▸ What is being asked
Replace "Image resolution" with "Screen size" in the items from the line with "Task: Switch to the 财务信息 tab" up to and including the line with "Action: [x=744, y=214]". Give only those lines, with nothing else changed.

▸ Input
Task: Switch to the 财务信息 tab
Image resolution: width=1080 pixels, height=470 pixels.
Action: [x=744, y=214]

...

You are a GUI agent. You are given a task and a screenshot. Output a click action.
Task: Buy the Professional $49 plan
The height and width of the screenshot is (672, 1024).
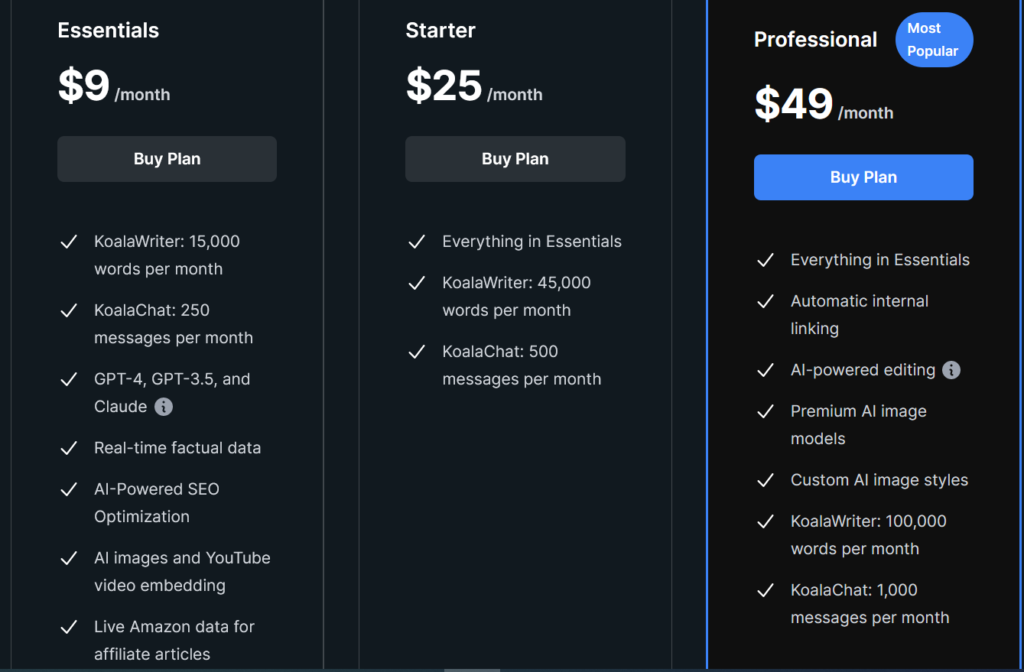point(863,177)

...

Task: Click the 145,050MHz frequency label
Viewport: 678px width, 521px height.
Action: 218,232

▸ Response to the exercise
Task: Switch to the 财务信息 tab
Screen size: width=1080 pixels, height=470 pixels.
Action: [x=744, y=214]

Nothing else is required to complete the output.